What you will do: Print only the lines from the one with "Where should I" through the end of the data, exactly, and please omit pictures.

[Stored data entries]

************

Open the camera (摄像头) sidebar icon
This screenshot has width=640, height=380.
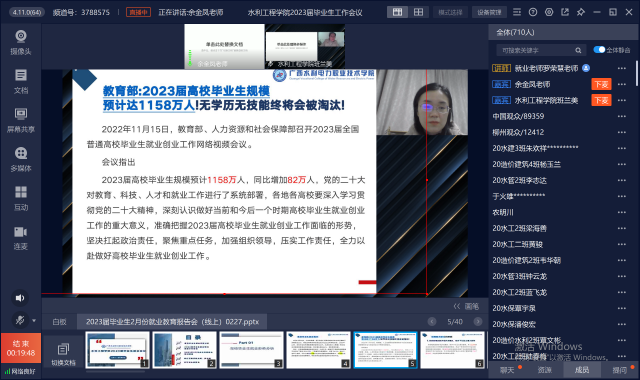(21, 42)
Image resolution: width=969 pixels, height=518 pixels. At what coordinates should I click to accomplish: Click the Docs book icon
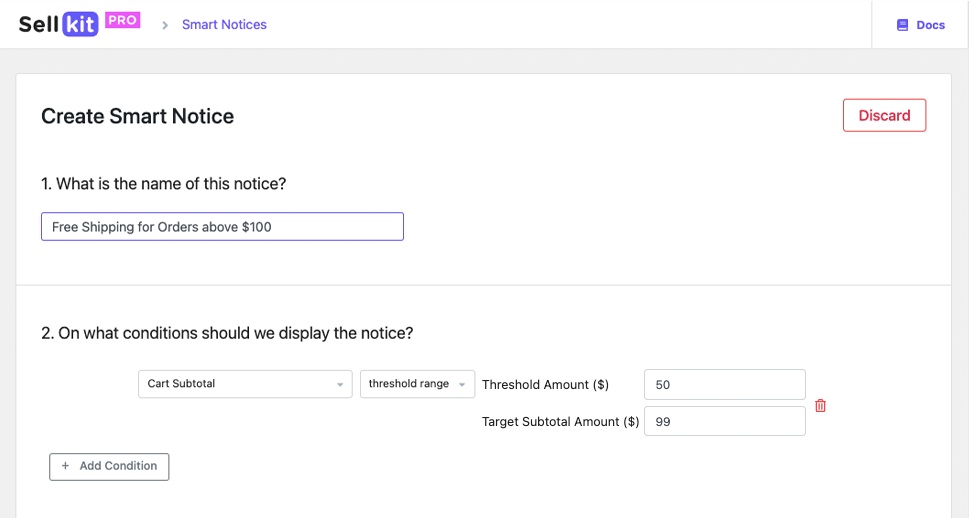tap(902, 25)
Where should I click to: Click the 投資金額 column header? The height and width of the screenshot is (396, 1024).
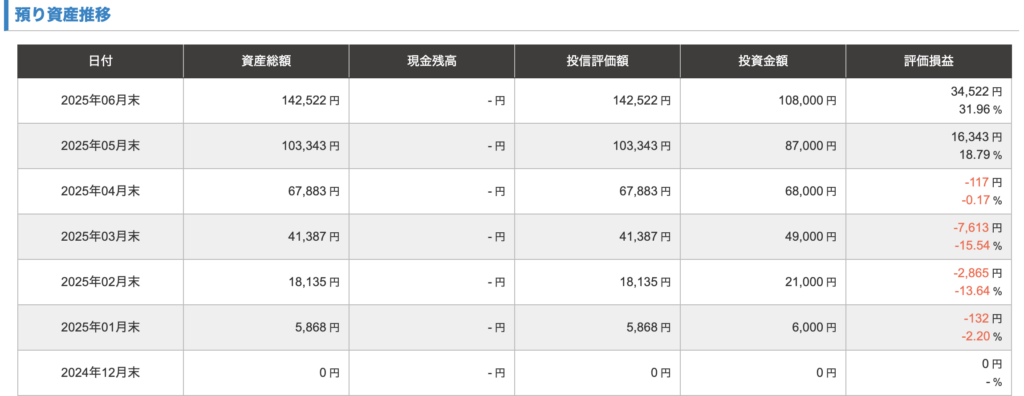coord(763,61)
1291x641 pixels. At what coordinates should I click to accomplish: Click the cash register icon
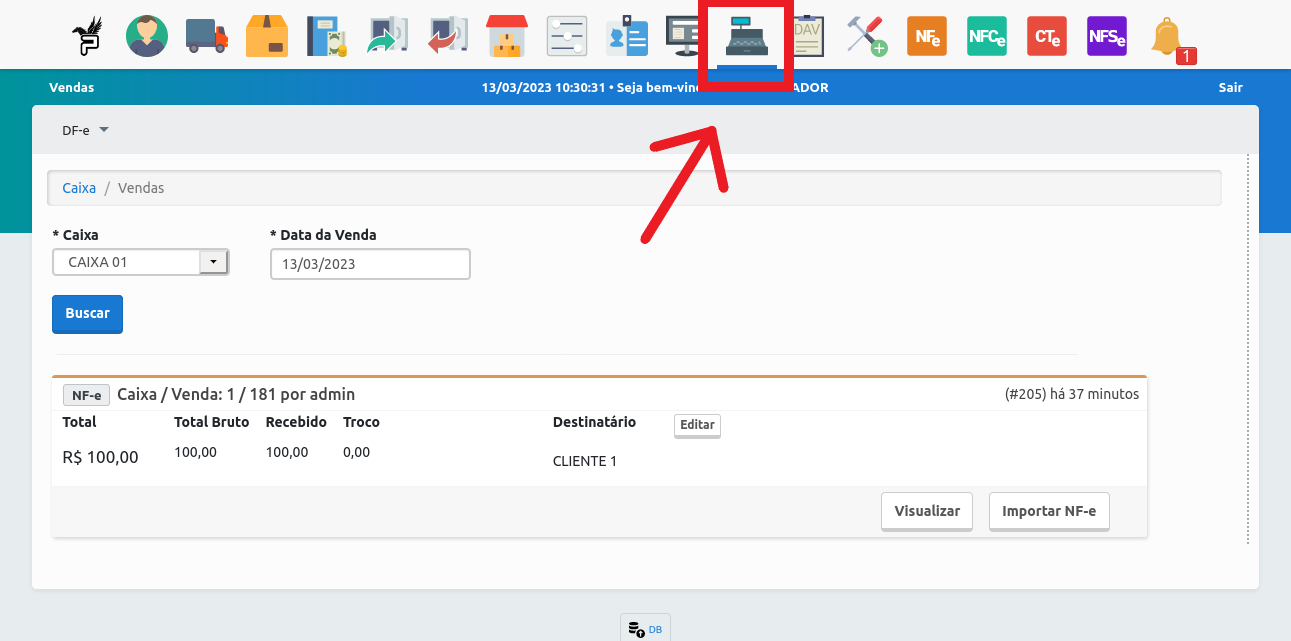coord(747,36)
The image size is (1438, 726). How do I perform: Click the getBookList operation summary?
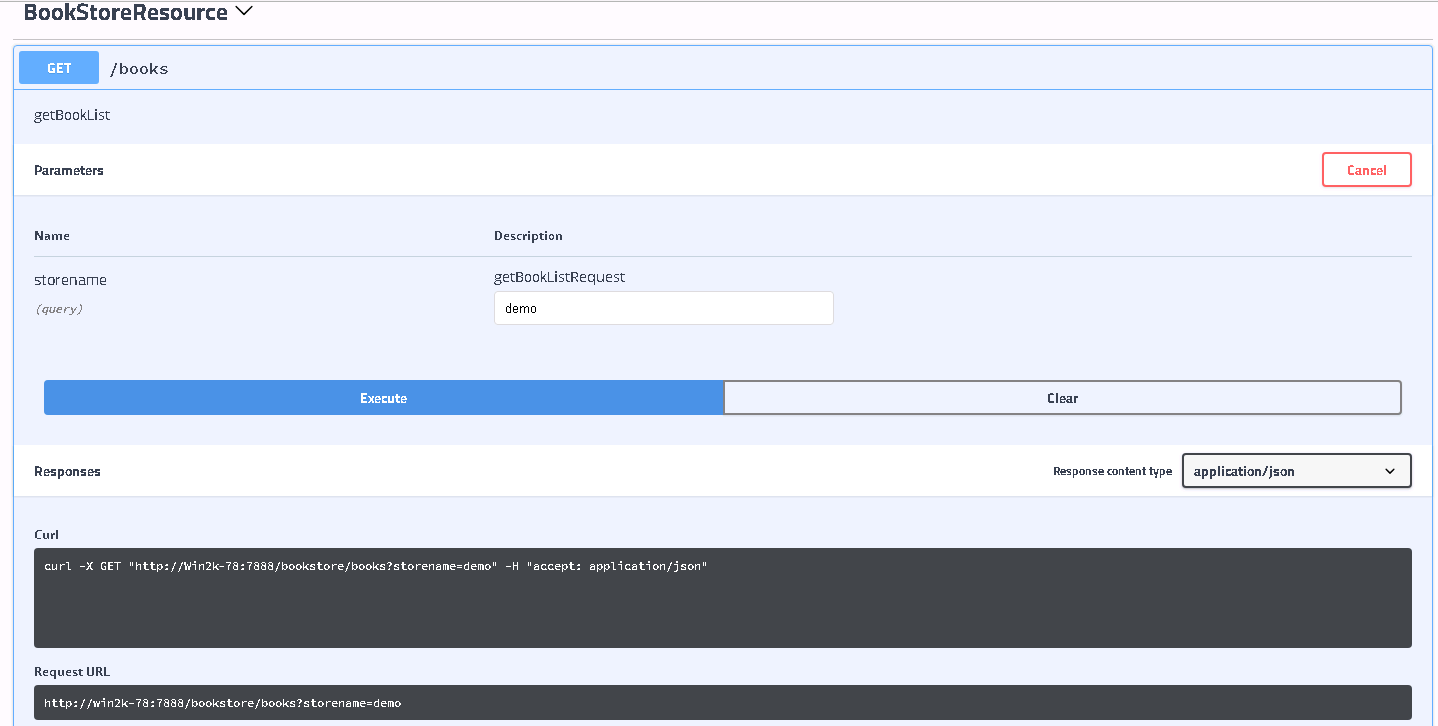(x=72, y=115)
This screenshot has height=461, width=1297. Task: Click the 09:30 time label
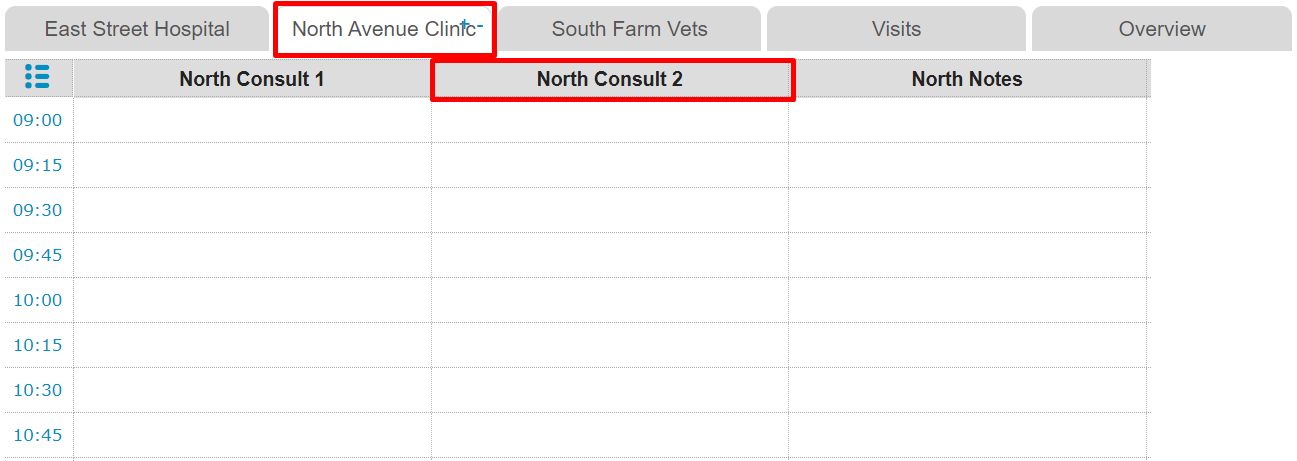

************

Exercise response:
Where should I click to: Click the 投資金額 column header? The height and width of the screenshot is (396, 1024).
coord(763,61)
1291x641 pixels. At what coordinates should I click to accomplish: Click the cash register icon
coord(747,36)
The image size is (1438, 726). How do I perform: Click the getBookList operation summary?
(x=72, y=115)
This screenshot has height=461, width=1297. Task: Click the 09:30 time label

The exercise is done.